To further study the difference of ENZ response genes in parental and AROE MCF7 cells, we first did pathway analysis of ENZ-regulated genes (FC > 1.5 or < 0.67, FDR < 0.05) in parental and AROE MCF7 cells. The results showed that estrogen response-early and -late gene sets were the most significant pathways in both parental and AROE MCF7 cells (Fig. 3E; Supplementary Table S4). We found that estrogen response pathways were enriched in the DMSO group in parental MCF7 cells and were enriched in ENZ group in AROE cells (Supplementary Fig. S5A). We generated a heatmap of all 283 estrogen response-early and -late genes (GSEA gene sets). After k-means clustering analysis (K = 3), we identified a group of genes substantially stimulated by ENZ in AROE cells, including MYC, CCND1, and TFF1 (Fig. 3F; Supplementary Table S5). Meanwhile, androgen downstream response genes were inhibited more robustly in AROE cells than parental cells (Supplementary Fig. S5B). We observed downregulation of oncogenic signaling (VEGFA, MYC, CCND1, and CTNNB1) of ENZ in MCF7 cells and an upregulation of those oncogenic signaling in AROE MCF7 cells (Fig. 3G; Supplementary Fig. S5C; Supplementary Table S6). In HCC1419 and CAMA1 AR-high cells, ERα was slightly decreased after ENZ treatment (Supplementary Fig. S5D). However, the mRNA levels of ER downstream genes (MYC, CCND1, and TFF1), VEGFA, and CTNNB1 were upregulated by ENZ (Supplementary Fig. S5E, bottom). On the other hand, all those 5 genes were decreased after ENZ treatment in MCF7 and T47D AR-low cells (Supplementary Fig. S5E, top). Examining the ChIP-seq data of those genes, we found that AR and ERα were co-occupied at promoter regions of TFF1 and CCND1 whereas AR binding was not detected around MYC and VEGFA (Supplementary Fig. S5F and S5G), suggesting that AR downregulated ERα downstream genes through both genomic (TFF1 and CCND1) and non-genomic (MYC and VEGFA) effect. It was reported that MYC, CCND1, and TFF1 were downregulated after RAD140 treatment in the AR+ PDX model (30). In our study, ERα was downregulated by RAD140 only in HCC1419 and CAMA1 cells with relatively high AR expressed (Supplementary Fig. S6A). In summary, our data argue against the use of ENZ in patients with AR-high breast cancer and highlighted the importance of defining a more quantitative relationship between AR, ERα, and response to RAD140 or ENZ.

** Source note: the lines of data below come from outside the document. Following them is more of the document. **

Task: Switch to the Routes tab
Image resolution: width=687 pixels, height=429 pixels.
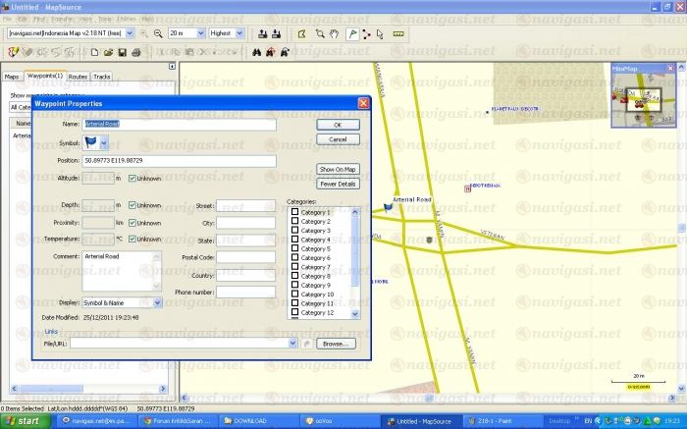Action: tap(78, 76)
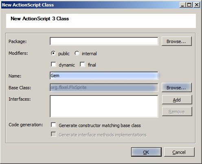Enable the final checkbox
The image size is (202, 164).
coord(82,65)
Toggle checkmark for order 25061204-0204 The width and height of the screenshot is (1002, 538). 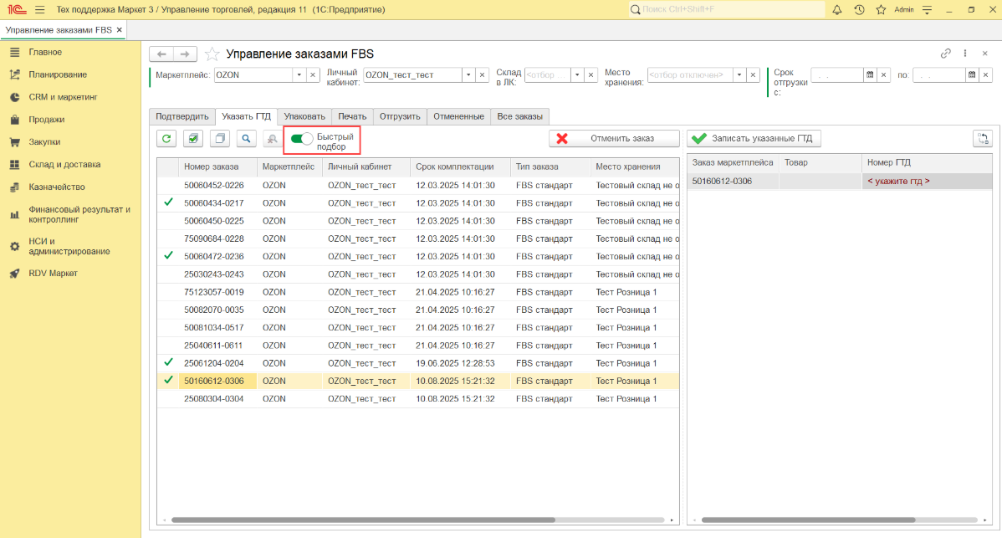pyautogui.click(x=169, y=363)
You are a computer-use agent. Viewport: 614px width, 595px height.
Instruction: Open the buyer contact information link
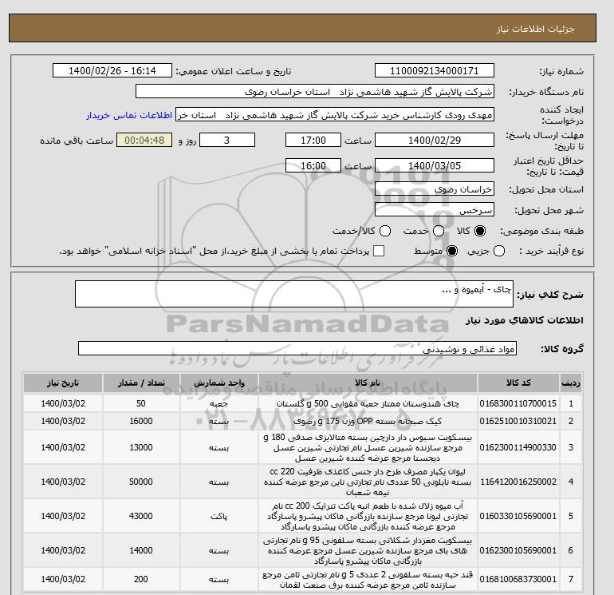click(129, 115)
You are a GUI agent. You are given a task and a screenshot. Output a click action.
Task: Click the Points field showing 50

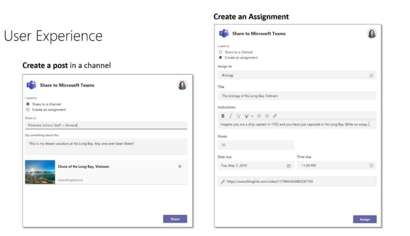pyautogui.click(x=256, y=145)
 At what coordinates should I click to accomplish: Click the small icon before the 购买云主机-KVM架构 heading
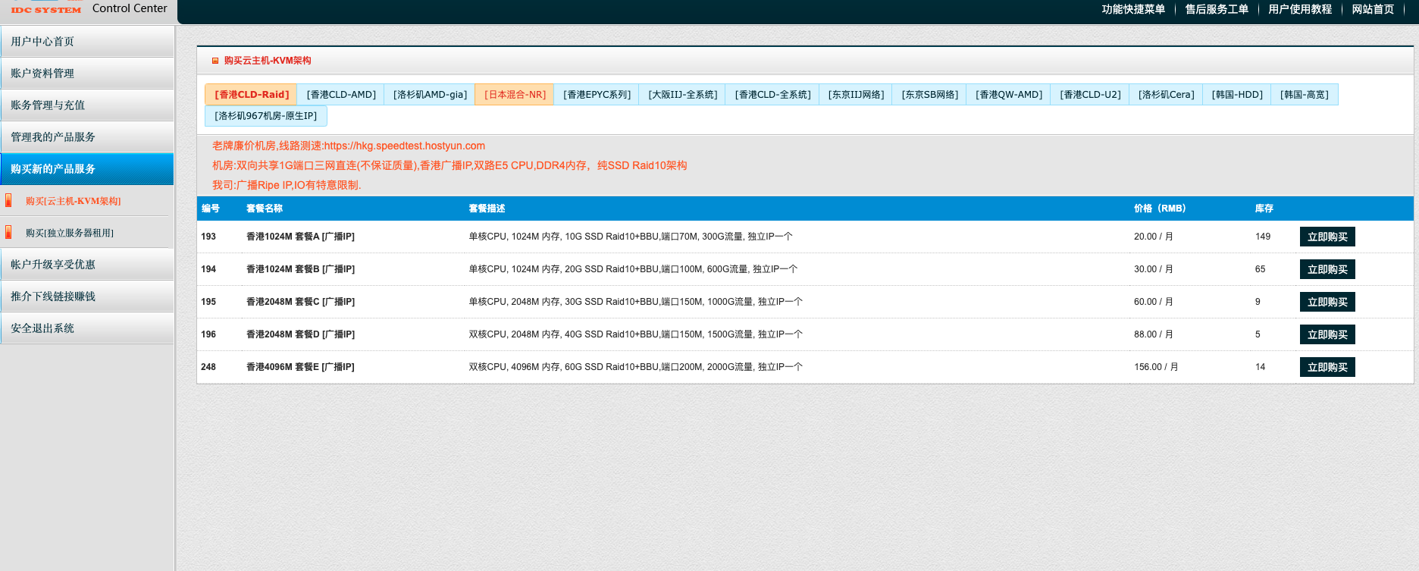coord(215,61)
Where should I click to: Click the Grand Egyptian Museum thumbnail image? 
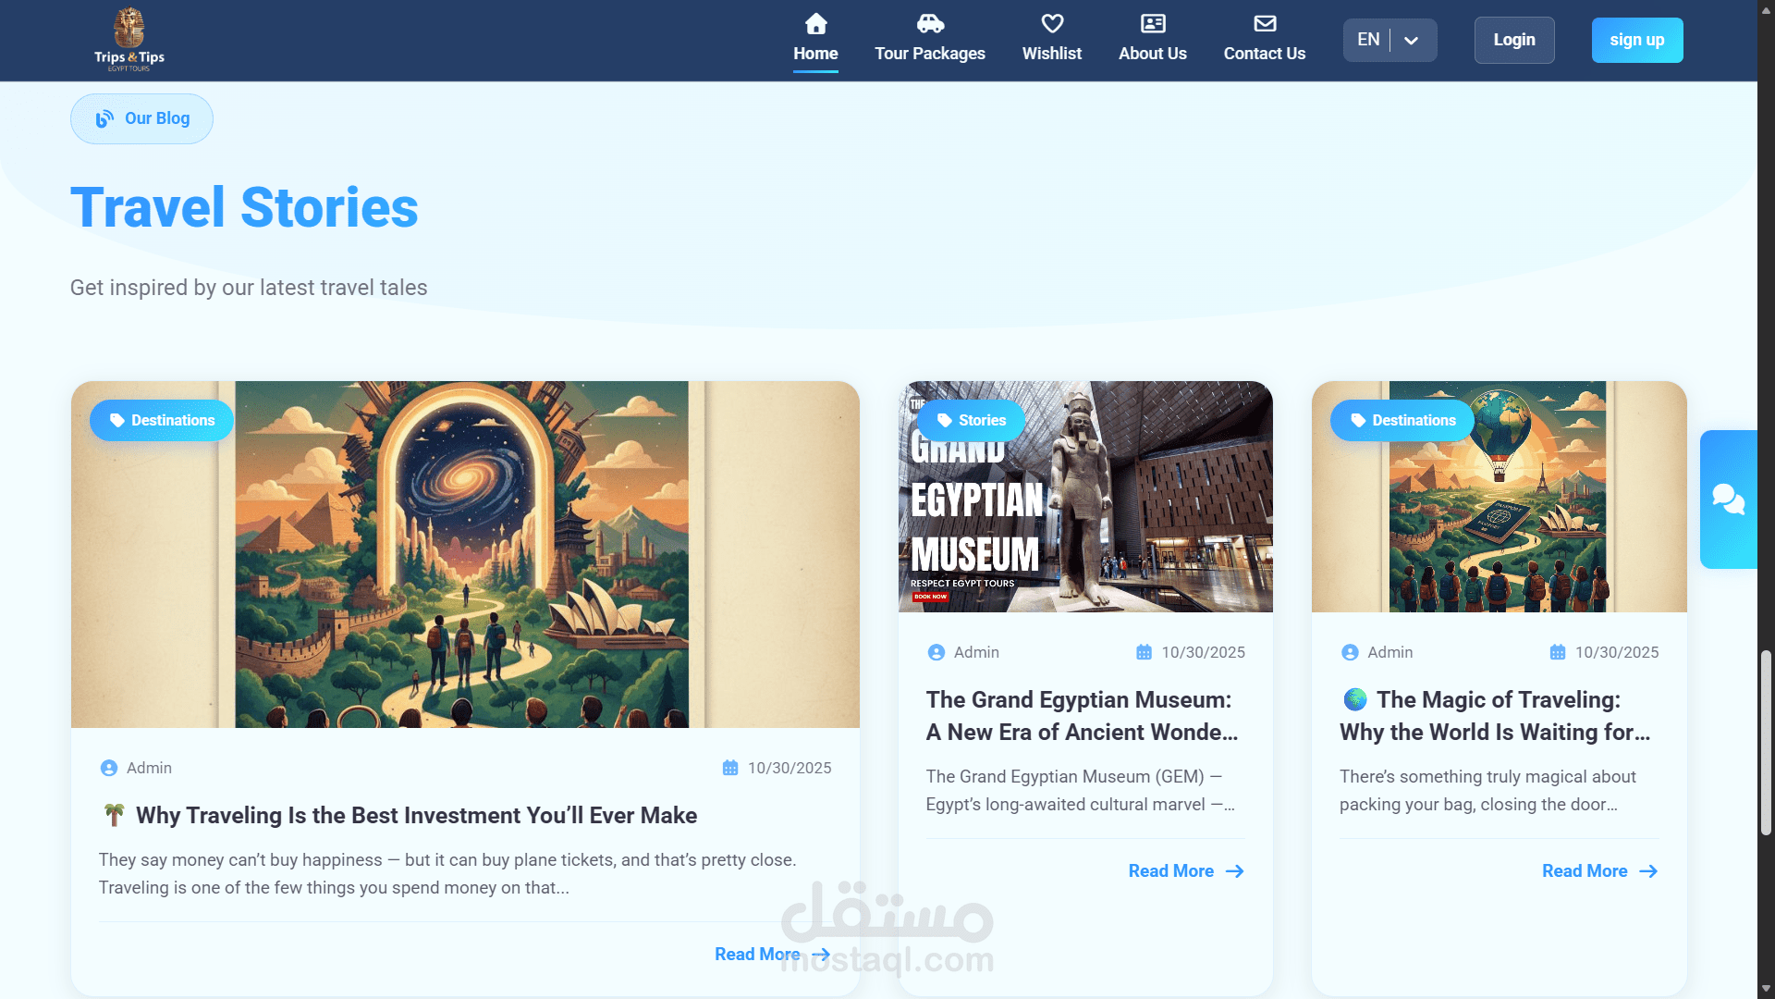click(1085, 497)
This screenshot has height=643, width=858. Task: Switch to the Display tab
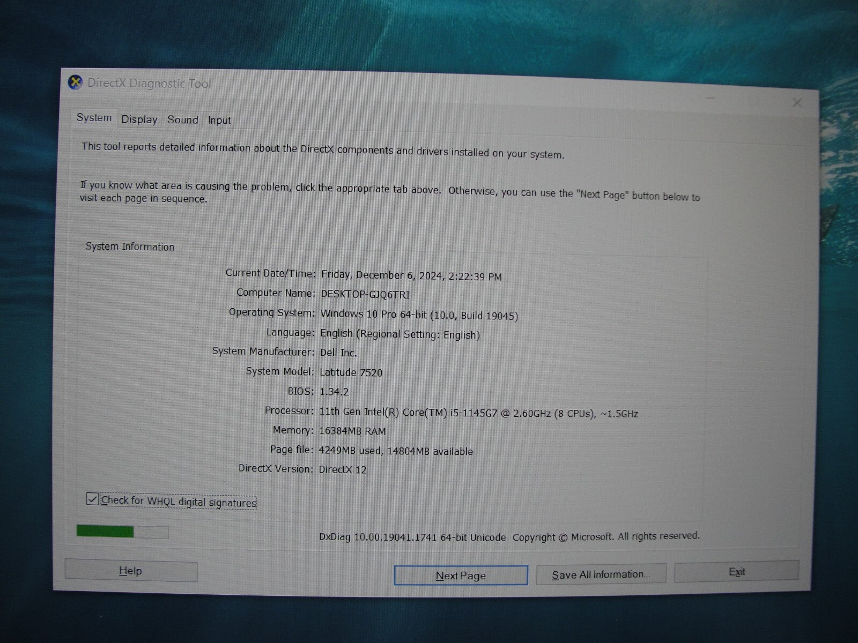click(x=139, y=119)
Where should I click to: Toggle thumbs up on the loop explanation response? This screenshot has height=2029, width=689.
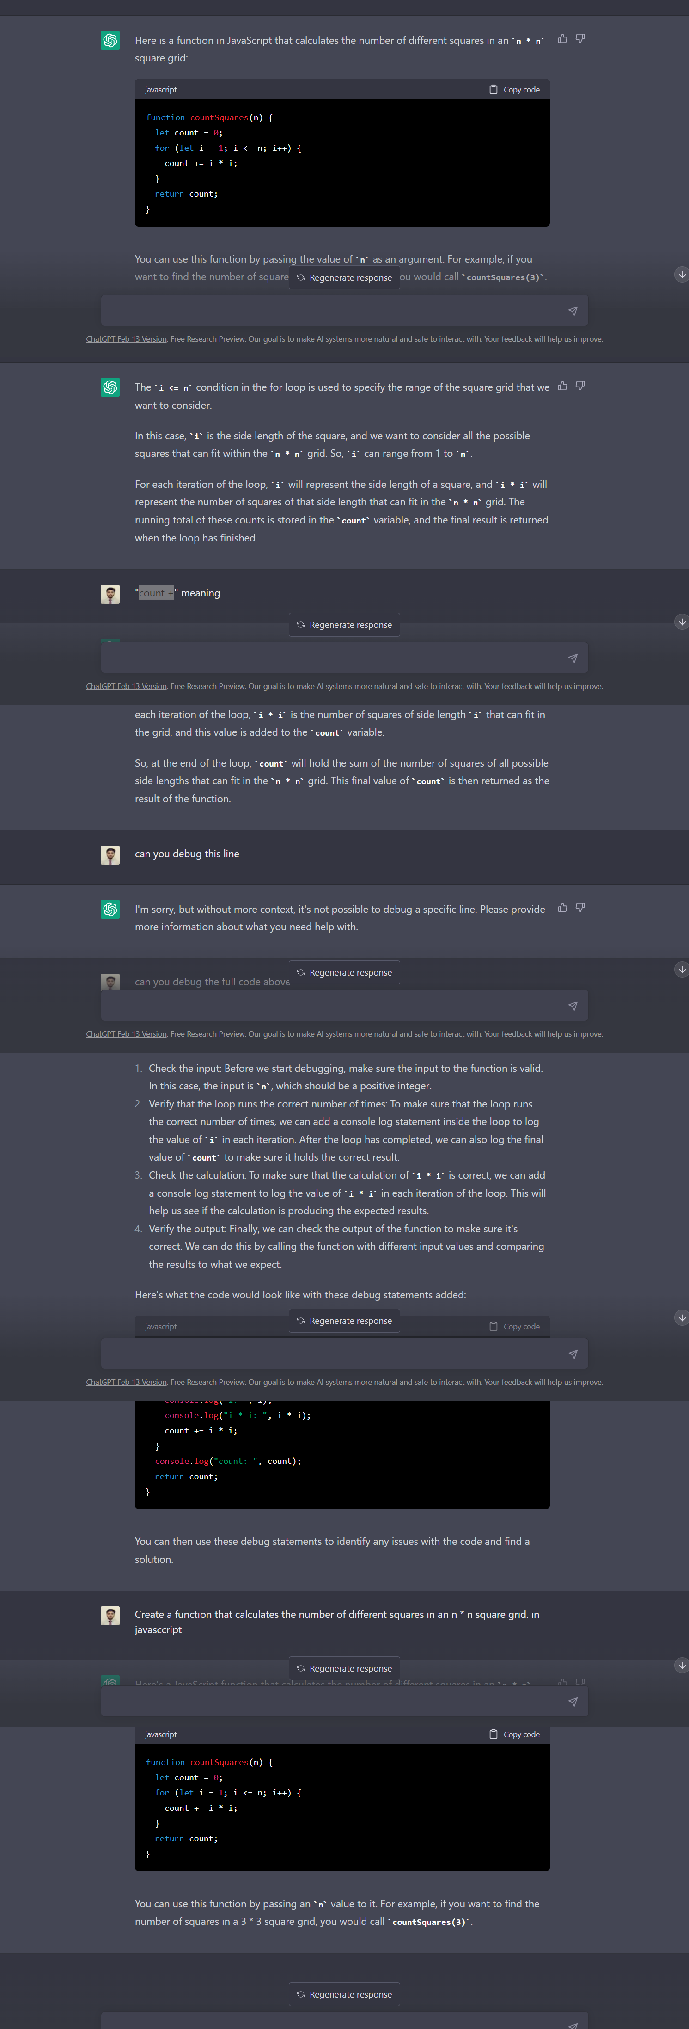coord(561,386)
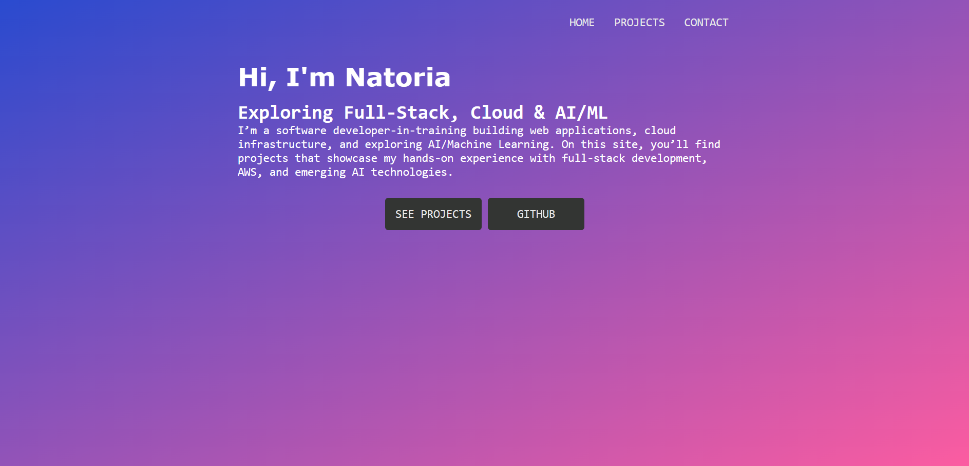This screenshot has height=466, width=969.
Task: Go to the PROJECTS nav link
Action: (639, 23)
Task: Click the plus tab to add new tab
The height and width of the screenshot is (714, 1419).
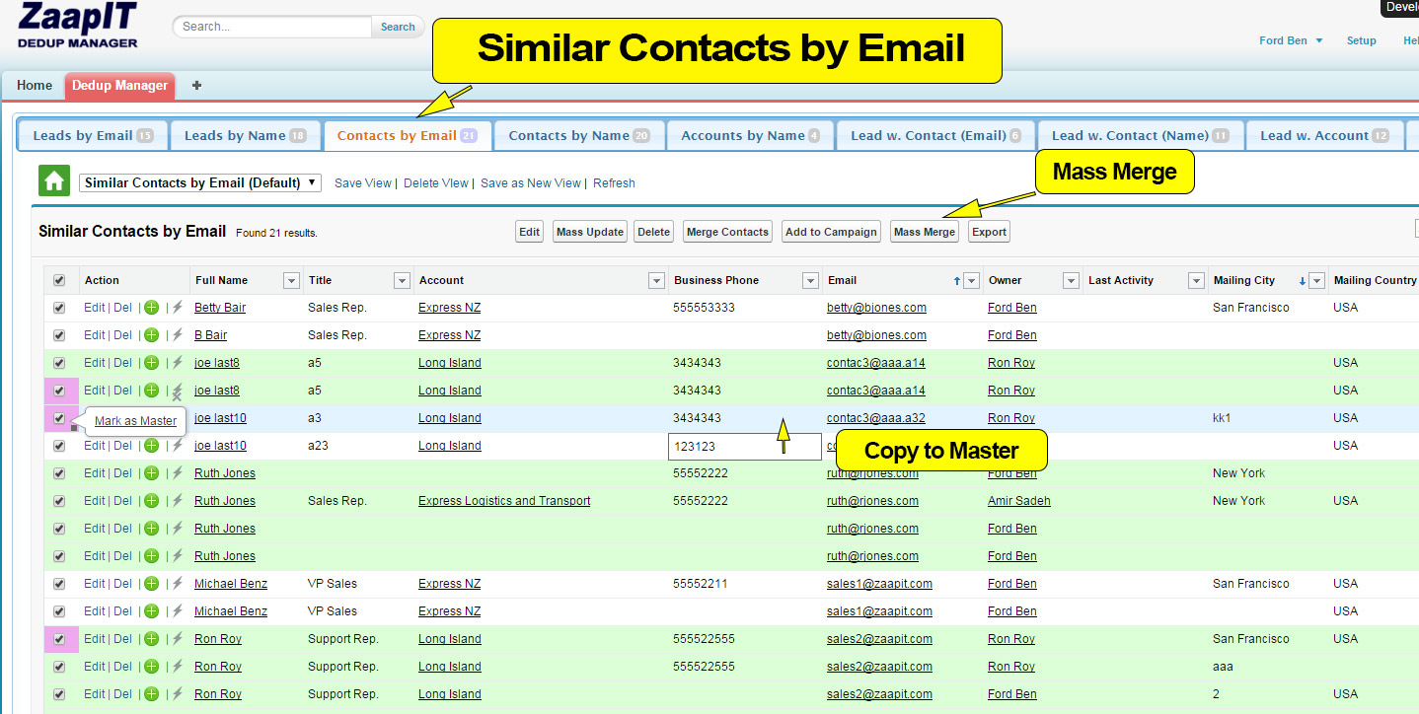Action: tap(196, 86)
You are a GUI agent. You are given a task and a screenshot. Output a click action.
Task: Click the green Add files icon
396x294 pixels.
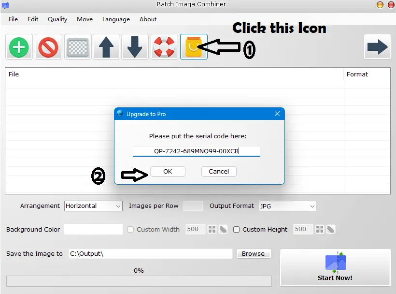tap(19, 47)
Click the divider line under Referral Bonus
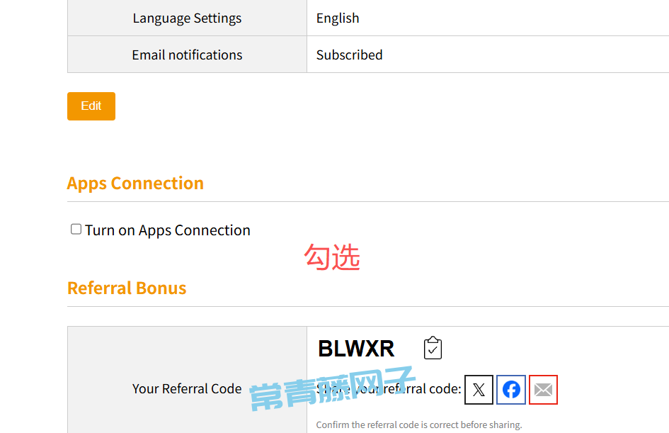Screen dimensions: 669x433 (x=368, y=307)
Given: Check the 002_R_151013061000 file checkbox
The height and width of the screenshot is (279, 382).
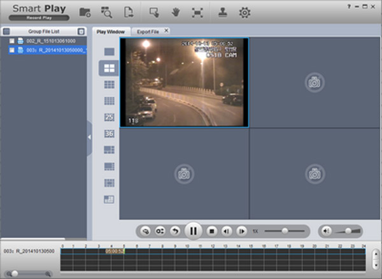Looking at the screenshot, I should click(x=12, y=41).
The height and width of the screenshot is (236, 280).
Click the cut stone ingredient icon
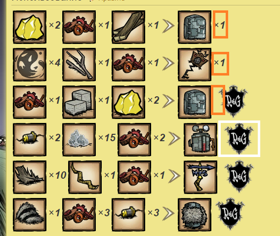[x=79, y=102]
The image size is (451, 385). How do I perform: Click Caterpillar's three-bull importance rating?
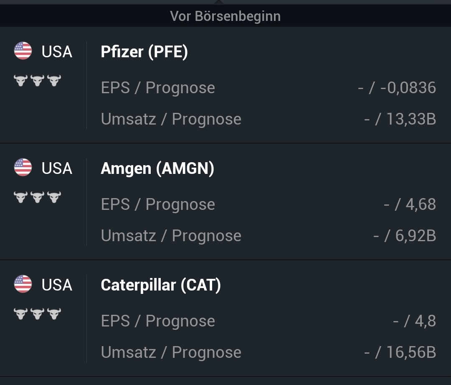click(x=37, y=314)
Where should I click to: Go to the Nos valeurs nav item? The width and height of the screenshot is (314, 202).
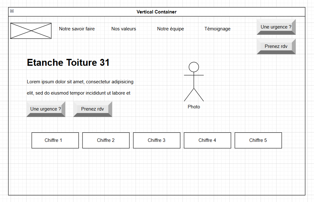tap(124, 29)
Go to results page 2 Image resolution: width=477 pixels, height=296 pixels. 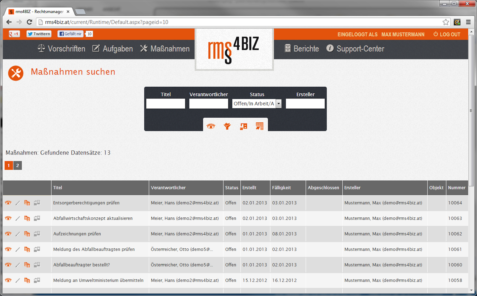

Quantitative correlation between AR/ER ratio and response to RAD140 or ENZ
On the basis of previous data, we hypothesized that the AR and ERα relationship determined the response of AR-targeting therapy in ER+ breast cancers. We further explored the clinical application of AR and ERα in predicting ENZ and RAD140 response. We manipulated AR and ERα expression levels in MCF7 and T47D cells using a doxycycline-inducible expression system (Fig. 4A). We found that the AUC of RAD140 was negatively associated with AR protein levels (P < 0.001) and not significantly associated with ERα expression levels. On the other hand, the AUC of ENZ was significantly positively associated with AR expression (P < 0.01) but negatively associated with ERα protein (P < 0.01; Fig. 4B and C). Considering both AR and ERα in our model, we found that higher AR/ERα levels predicted a better response to RAD140 and a worse response to ENZ. Although on the contrary, lower AR/ERα levels were associated with a better response to ENZ but a worse response to RAD140 (Fig. 4D). We further checked the relative AR to ER level in ER+ breast cancer cell lines. We found that MCF7 and T47D have lower AR to ER ratios than HCC1419 and CAMA1in both mRNA and protein levels (Supplementary Fig. S6B and S6C), which explained the differential response to ENZ and RAD140 we identified previously.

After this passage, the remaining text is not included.